Exercise prompt: Output the entries again without any changes, beginning at the line that contains "Click the geopoi logo on the map" and continuing through the line that contains "tap(918, 156)".

(Item coordinate data)
<<<<

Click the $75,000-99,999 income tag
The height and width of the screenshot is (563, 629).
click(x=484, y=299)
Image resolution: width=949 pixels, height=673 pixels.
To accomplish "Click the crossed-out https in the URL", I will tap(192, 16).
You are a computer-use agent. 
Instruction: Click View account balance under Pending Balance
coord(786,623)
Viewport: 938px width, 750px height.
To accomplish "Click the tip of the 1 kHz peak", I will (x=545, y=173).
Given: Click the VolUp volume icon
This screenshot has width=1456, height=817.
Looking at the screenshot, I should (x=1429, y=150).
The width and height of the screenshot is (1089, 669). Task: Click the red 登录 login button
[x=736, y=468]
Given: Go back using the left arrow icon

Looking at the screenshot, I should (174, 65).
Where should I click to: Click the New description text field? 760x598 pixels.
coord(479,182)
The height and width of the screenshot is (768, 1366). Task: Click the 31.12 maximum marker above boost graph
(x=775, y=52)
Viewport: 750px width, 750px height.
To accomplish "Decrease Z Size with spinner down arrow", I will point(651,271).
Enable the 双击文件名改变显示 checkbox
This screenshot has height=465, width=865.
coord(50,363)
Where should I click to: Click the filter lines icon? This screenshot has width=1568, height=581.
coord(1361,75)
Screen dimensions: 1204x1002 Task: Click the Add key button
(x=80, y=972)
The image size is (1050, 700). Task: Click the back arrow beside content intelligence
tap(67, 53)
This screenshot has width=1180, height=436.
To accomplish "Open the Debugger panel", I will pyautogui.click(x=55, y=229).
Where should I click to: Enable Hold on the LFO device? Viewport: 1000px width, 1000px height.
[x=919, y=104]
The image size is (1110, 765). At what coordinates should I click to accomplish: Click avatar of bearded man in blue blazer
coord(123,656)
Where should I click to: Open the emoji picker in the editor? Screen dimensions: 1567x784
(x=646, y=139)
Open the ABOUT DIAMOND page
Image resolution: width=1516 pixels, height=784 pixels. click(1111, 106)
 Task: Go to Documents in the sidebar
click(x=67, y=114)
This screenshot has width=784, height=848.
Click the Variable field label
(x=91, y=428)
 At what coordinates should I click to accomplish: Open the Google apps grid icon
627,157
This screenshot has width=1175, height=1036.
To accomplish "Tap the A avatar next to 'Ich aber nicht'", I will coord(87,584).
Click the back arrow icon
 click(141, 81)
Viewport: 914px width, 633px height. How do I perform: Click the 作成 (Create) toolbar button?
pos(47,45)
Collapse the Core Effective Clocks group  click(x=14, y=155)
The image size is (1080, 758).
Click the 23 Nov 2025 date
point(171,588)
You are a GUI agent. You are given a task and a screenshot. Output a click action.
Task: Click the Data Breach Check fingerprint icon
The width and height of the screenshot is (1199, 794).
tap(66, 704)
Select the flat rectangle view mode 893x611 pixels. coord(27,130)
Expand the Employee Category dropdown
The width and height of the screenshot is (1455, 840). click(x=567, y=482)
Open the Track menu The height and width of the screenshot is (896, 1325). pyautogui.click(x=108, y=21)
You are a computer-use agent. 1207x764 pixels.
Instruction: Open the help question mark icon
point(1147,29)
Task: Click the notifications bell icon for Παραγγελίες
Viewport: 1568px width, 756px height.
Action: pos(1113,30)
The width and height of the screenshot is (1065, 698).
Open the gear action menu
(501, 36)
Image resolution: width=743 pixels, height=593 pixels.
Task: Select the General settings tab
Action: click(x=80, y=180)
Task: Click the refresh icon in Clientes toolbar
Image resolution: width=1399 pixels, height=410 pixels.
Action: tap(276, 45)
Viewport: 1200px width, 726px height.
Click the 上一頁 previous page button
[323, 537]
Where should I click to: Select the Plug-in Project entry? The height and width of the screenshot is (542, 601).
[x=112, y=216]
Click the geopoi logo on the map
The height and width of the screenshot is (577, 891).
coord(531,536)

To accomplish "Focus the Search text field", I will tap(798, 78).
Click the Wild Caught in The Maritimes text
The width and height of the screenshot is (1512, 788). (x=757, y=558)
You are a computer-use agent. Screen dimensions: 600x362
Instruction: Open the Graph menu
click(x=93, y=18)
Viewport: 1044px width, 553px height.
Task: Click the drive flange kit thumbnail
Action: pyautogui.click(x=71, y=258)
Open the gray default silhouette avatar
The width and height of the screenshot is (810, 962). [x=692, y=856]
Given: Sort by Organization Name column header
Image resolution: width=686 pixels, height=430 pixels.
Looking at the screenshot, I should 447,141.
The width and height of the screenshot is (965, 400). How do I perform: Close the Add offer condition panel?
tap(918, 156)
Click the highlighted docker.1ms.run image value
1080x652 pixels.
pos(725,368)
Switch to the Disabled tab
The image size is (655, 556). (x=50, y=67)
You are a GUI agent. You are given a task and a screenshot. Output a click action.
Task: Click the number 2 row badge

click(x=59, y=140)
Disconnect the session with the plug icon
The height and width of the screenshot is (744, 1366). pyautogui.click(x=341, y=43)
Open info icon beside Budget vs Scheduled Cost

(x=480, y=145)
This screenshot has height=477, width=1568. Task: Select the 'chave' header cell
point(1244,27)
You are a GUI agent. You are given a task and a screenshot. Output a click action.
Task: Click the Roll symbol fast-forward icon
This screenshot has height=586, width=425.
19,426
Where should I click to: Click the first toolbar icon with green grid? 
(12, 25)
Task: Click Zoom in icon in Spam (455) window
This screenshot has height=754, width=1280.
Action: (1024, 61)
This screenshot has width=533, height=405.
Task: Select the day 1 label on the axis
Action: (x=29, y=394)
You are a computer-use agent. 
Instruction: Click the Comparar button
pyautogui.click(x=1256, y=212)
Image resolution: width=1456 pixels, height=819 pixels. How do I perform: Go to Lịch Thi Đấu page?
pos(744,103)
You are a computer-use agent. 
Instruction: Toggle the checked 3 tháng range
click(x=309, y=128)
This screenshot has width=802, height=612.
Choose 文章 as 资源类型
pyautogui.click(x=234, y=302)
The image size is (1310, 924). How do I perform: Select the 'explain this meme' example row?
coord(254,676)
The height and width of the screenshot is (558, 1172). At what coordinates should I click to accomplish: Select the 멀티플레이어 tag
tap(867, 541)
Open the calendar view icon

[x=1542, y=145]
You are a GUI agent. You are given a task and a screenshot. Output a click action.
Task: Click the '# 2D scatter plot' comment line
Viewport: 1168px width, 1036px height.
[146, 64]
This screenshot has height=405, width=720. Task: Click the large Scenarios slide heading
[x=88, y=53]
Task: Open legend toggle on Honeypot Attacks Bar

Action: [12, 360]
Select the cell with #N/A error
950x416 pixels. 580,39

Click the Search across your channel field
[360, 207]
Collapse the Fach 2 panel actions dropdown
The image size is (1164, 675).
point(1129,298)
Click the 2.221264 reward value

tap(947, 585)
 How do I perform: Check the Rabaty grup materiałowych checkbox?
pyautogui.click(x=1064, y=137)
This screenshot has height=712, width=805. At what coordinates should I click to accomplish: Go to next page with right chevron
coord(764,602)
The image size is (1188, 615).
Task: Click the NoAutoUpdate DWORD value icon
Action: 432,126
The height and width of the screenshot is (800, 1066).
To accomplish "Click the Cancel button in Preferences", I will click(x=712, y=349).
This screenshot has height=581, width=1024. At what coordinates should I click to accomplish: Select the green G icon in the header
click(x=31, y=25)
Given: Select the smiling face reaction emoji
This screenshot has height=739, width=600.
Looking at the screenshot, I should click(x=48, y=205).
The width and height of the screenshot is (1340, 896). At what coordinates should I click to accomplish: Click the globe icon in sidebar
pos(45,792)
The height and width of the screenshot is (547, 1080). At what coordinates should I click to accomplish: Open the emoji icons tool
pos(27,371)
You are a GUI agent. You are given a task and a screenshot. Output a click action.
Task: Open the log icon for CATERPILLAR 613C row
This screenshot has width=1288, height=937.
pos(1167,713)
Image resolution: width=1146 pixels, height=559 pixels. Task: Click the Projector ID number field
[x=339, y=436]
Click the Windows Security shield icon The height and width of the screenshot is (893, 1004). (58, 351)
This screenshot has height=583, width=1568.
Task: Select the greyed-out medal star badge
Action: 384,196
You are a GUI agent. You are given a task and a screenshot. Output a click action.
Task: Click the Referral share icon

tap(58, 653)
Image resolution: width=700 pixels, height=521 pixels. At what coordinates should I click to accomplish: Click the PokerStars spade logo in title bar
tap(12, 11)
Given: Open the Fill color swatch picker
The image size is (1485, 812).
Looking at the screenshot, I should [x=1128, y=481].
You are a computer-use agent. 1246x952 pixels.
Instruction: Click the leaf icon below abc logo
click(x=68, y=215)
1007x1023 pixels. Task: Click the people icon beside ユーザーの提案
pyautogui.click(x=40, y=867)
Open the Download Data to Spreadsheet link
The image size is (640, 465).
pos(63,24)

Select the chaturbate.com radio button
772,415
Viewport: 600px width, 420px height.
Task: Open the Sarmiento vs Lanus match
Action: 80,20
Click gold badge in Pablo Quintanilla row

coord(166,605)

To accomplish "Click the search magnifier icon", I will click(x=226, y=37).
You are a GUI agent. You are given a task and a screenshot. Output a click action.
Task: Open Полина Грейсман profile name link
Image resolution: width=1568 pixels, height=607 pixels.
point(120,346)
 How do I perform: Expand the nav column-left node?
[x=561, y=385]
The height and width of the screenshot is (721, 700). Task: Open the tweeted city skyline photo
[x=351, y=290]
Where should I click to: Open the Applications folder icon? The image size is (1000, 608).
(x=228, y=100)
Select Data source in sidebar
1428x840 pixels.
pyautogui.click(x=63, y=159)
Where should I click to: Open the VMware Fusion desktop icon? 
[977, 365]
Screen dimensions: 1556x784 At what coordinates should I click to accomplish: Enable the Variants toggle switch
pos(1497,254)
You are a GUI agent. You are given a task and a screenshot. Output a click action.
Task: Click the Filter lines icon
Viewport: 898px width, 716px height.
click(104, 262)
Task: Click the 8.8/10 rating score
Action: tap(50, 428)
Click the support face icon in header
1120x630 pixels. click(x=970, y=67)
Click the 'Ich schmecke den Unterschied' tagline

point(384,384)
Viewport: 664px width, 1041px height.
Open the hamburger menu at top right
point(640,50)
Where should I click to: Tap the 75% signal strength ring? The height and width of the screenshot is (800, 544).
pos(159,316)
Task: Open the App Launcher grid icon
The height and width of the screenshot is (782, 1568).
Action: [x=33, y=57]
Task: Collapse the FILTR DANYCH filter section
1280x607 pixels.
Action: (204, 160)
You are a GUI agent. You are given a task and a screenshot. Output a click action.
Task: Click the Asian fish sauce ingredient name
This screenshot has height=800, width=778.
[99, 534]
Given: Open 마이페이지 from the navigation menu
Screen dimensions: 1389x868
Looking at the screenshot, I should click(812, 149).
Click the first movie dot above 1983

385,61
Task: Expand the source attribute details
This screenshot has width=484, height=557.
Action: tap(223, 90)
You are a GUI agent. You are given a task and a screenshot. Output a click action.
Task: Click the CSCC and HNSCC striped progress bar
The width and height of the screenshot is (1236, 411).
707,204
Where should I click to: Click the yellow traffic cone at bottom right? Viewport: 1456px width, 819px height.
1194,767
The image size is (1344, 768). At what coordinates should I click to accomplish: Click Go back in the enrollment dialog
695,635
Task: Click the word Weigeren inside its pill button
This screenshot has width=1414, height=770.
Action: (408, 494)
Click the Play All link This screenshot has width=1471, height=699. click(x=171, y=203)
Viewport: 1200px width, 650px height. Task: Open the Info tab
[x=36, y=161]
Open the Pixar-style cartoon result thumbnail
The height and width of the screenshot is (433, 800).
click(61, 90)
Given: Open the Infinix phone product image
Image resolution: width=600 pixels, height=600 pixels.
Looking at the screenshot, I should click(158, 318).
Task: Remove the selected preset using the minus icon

>>>>

Answer to this problem:
Click the geopoi logo on the map
The height and width of the screenshot is (577, 891).
coord(531,536)

To accomplish "Focus the Search text field", I will tap(798, 78).
Click the Wild Caught in The Maritimes text
The width and height of the screenshot is (1512, 788). (x=757, y=558)
You are a computer-use agent. Screen dimensions: 600x362
Instruction: Open the Graph menu
click(x=93, y=18)
Viewport: 1044px width, 553px height.
Task: Click the drive flange kit thumbnail
Action: pyautogui.click(x=71, y=258)
Open the gray default silhouette avatar
The width and height of the screenshot is (810, 962). [x=692, y=856]
Given: Sort by Organization Name column header
Image resolution: width=686 pixels, height=430 pixels.
Looking at the screenshot, I should 447,141.
The width and height of the screenshot is (965, 400). How do I perform: Close the Add offer condition panel?
tap(918, 156)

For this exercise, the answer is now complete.